■ Problem to solve
Repeat only the lines below from the one containing "This screenshot has width=1192, height=595." through the one containing "Task: Reply to", inclusive, exactly as written.
------ Dataset records
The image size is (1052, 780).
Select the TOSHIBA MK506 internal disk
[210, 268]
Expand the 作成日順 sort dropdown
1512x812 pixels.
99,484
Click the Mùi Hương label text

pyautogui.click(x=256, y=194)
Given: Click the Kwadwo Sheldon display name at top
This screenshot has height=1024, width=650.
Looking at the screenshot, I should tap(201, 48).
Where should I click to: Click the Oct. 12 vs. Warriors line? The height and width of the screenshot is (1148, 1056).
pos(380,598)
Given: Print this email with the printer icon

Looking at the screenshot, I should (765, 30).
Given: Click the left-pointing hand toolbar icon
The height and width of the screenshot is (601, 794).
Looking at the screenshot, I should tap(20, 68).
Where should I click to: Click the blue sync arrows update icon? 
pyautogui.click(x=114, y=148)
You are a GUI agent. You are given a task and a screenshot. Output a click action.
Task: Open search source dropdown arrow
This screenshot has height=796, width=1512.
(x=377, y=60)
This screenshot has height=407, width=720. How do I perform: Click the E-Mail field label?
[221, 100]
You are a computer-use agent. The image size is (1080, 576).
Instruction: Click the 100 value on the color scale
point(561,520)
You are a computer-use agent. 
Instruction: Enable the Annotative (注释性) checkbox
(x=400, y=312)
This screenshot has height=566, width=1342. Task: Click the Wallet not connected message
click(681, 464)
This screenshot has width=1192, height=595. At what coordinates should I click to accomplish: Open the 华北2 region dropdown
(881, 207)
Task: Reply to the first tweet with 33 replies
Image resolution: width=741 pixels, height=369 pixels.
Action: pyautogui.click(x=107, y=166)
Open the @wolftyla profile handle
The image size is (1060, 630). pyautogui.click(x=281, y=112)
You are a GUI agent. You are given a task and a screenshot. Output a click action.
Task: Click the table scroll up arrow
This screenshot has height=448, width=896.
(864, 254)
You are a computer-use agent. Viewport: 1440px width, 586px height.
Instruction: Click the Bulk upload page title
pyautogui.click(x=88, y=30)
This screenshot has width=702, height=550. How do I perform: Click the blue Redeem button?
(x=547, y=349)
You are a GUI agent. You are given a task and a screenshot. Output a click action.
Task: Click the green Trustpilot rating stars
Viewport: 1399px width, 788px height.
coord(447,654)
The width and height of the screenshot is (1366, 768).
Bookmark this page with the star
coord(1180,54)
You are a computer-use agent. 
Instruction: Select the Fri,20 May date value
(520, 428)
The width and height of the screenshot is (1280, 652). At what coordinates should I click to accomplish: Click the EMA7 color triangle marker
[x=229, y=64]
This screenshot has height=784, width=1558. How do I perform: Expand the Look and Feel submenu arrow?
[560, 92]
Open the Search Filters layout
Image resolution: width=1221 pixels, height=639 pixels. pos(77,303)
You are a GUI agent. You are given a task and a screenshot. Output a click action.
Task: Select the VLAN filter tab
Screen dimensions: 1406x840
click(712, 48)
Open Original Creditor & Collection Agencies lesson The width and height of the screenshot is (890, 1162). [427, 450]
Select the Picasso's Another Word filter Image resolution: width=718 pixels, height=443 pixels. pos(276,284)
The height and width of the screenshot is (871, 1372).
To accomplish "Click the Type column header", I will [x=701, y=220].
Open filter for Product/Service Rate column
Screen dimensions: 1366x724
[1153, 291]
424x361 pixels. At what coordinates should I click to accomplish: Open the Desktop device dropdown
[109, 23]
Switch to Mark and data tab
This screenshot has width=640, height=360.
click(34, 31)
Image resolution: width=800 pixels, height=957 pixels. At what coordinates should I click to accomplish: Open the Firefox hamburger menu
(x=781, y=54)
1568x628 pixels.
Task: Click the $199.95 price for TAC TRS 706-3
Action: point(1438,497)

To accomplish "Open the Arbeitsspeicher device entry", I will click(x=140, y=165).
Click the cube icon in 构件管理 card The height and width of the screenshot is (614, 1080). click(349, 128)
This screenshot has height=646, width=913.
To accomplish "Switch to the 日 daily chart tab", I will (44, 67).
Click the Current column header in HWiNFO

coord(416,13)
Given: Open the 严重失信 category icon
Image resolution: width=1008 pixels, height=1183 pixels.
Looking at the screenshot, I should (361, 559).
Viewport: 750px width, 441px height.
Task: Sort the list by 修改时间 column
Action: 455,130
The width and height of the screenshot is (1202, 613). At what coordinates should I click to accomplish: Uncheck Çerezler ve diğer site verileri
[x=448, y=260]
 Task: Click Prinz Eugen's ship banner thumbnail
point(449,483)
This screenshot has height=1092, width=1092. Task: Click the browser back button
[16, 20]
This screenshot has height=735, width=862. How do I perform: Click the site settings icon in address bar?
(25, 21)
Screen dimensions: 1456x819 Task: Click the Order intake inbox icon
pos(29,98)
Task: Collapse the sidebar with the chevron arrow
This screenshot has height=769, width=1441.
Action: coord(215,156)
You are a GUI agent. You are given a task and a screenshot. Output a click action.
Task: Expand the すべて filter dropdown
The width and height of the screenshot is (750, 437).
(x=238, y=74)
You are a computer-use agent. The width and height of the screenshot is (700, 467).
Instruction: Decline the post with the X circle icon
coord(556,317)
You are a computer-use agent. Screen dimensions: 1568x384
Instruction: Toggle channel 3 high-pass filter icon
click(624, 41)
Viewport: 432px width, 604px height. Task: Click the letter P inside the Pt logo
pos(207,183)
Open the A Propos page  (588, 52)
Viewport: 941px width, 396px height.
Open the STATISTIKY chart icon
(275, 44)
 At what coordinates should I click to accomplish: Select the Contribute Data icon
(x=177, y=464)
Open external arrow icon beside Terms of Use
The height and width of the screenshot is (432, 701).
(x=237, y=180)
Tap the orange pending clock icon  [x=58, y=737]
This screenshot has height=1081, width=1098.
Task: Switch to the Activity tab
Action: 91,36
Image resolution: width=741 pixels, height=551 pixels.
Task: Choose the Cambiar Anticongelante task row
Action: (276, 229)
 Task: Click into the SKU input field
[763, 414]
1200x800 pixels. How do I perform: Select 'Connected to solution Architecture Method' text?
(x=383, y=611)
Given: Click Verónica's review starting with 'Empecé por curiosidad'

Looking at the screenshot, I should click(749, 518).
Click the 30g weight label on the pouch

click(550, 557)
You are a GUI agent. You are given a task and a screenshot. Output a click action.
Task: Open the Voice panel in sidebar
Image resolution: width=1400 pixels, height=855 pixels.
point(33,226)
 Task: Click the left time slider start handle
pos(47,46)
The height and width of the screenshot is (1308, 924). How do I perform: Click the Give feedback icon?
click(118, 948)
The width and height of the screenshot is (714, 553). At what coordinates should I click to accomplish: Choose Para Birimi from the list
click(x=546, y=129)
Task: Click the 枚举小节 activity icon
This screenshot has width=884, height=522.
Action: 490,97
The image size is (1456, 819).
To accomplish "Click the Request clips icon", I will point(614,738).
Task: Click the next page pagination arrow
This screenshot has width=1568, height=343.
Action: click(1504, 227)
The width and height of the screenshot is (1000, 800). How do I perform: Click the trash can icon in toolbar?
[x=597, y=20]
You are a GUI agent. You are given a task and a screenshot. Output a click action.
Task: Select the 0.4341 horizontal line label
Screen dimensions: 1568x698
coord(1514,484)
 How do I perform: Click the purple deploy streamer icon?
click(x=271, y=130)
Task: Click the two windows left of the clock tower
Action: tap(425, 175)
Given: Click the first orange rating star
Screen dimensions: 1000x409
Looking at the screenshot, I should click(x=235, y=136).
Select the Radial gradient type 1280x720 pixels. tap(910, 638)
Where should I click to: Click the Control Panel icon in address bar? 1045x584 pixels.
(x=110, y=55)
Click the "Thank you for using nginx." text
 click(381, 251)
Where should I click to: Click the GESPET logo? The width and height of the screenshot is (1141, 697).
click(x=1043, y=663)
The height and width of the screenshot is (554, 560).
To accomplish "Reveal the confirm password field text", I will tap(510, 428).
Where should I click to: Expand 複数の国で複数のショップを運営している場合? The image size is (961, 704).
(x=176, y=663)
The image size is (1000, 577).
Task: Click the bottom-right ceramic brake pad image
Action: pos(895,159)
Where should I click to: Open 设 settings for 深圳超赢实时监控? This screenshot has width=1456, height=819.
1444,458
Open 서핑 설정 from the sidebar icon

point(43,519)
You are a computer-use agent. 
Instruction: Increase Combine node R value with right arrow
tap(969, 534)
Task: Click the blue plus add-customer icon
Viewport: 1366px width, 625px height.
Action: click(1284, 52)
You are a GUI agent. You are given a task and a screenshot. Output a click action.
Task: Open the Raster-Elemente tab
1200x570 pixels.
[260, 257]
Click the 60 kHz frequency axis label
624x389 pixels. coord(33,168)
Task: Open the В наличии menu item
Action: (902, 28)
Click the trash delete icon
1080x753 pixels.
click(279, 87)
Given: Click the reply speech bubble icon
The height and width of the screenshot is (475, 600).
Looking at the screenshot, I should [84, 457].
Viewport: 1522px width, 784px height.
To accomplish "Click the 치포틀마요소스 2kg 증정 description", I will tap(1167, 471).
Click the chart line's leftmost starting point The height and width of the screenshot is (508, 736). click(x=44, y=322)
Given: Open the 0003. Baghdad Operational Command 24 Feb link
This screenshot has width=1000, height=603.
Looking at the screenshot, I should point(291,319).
------------
■ Response area
This screenshot has width=1192, height=595. At what coordinates should I click to accomplish: Open the 华北2 region dropdown
(881, 207)
Task: Reply to the first tweet with 33 replies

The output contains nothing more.